Britische IT-Dienstleister auf neuen Pfaden

Nearshore und Offshore schlagen Onshore

11.10.2006 von Andreas Schaffry
Der anhaltende Trend von Unternehmen, IT-Dienstleistungen von Offshore-Anbietern einzukaufen, macht auch vor der Software- und IT-Service-Industrie in Großbritannien nicht halt. Der Marktforscher Ovum prognostiziert in einer aktuellen Untersuchung, dass bis 2008 rund sechs Prozent der Arbeitsplätze in der IT-Service-Sparte wegfallen. Allerdings warnen die Analysten davor, die Situation zu dramatisieren, denn durch eine verbesserte Ausbildung könne diese Entwicklung deutlich verlangsamt werden.

Britische Unternehmen versuchen verstärkt, IT-Dienstleistungen international günstig einzukaufen, beziehungsweise Entwicklung und Betreuung von Software an Offshore-Dienstleister auszulagern (Global Sourcing). In diesem Zuge werden auch die britischen IT-Service-Anbieter ihre Offshore-Aktivitäten in den nächsten Jahren deutlich ausbauen. Das liegt an den geringen Wachstumsraten und niedrigen Gewinnmargen in diesem Sektor.

Personalkosten reduzieren

Die durchschnittlichen Kosten pro Angestelltem belaufen sich in Großbritannien auf mehr als 56.000 britische Pfund pro Jahr, ein Offshore-/Nearshore-Angestellter kostet etwas mehr als 24.000 britische Pfund pro Jahr, wie die Analysten errechneten.

Hier versucht die Industrie gegenzusteuern und Personalkosten zu reduzieren sowie bestimmte Aktivitäten in Offshore- oder Nearshore-Niederlassungen auszulagern oder zu automatisieren. Dazu gehören unter anderem Programmiertätigkeiten sowie einfache Call-Center-, Help-Desk und Back-Office-Arbeiten.

Insgesamt prognostizieren die Analysten den Beschäftigten der britischen Software- und IT-Service-Industrie negative Auswirkungen des Offshorings.

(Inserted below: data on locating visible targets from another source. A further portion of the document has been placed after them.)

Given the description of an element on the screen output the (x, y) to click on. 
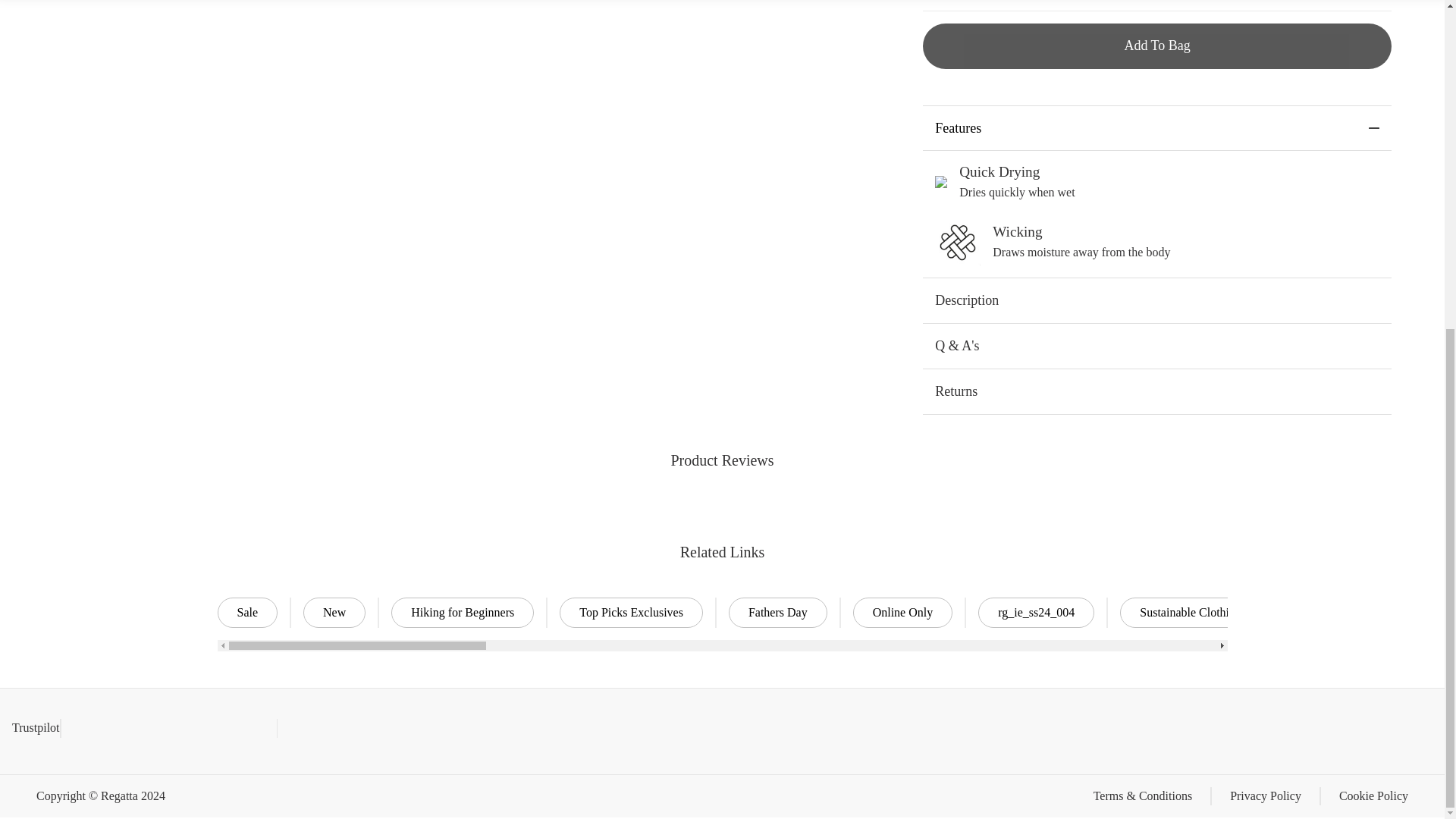
Features (1157, 128)
Add To Bag (1157, 45)
Description (1157, 300)
Returns (1157, 391)
Sale (247, 612)
Fathers Day (778, 612)
Hiking for Beginners (462, 612)
Online Only (903, 612)
Sustainable Clothing (1189, 612)
Top Picks Exclusives (631, 612)
New (333, 612)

So soll die Zahl der in Großbritannien Beschäftigten aus diesem Sektor bis zum Jahr 2008 von 249.000 um mehr als 15.000 auf weniger als 234.000 zurückgehen. Gleichzeitig werden immer mehr Beschäftigte aus Offshore- oder Nearshore-Ländern Service-Leistungen für den britischen IT-Service-Markt erbringen. Bis 2008 soll sich deren Anzahl auf 131.000 verdoppelt haben.

Mit Offshoring wollen die IT-Service-Anbieter jedoch nicht nur Kosten senken, sondern auch andere Ziele erreichen. Dazu gehören unter anderem höhere Service Level, Zugang zu knappen Kompetenzen sowie zusätzlicher Nutzen aus den Budgets für Forschung und Entwicklung. Für kleinere IT-Service-Unternehmen, die weniger als 100 Mitarbeiter haben, lohnt sich eine Offshore-Strategie allerdings kaum, sondern gefährdet eher deren Wettbewerbsfähigkeit.

Kein Grund zur Zufriedenheit

Es macht aus Sicht der Analysten keinen Sinn, bestimmte Tätigkeiten verzweifelt in Großbritannien halten zu wollen, sondern es geht darum, die Kernkompetenzen der jetzigen und künftigen IT-Mitarbeiter zu stärken und zu verbessern. Dazu gehören unter anderem die Fähigkeit innovative Lösungen zu entwickeln sowie die enge Zusammenarbeit mit Endkunden. Diese Kenntnisse müssten weiter ausgebaut und gestärkt werden, und zwar nicht nur im Hinblick auf den Bedarf an Fachkräften der IT-Firmen im eigenen Land, sondern auch mit Blick auf sehr stark von IT-Technologie abhängigen Industrien, wie Banken und Versicherungen, Telekommunikation, Medien und Öffentliche Verwaltung.

Um die Wettbewerbsfähigkeit der britischen IT-Fachkräfte weiter zu verbessern, identifizieren die Marktforscher vier Schlüsselbereiche. Die universitäre Ausbildung wird weiterhin ein wichtiger Faktor bleiben. Allerdings muss diese mehr als bisher technische Disziplinen mit den wirtschaftlichen Themen verbinden. Ein weiterer zentraler Punkt ist die kontinuierliche Weiterbildung von Mitarbeitern. Diese wurde in den vergangenen Jahren stark vernachlässigt und muss nun wieder in den Fokus rücken, eventuell unterstützt von steuerlichen Anreizen für Firmen.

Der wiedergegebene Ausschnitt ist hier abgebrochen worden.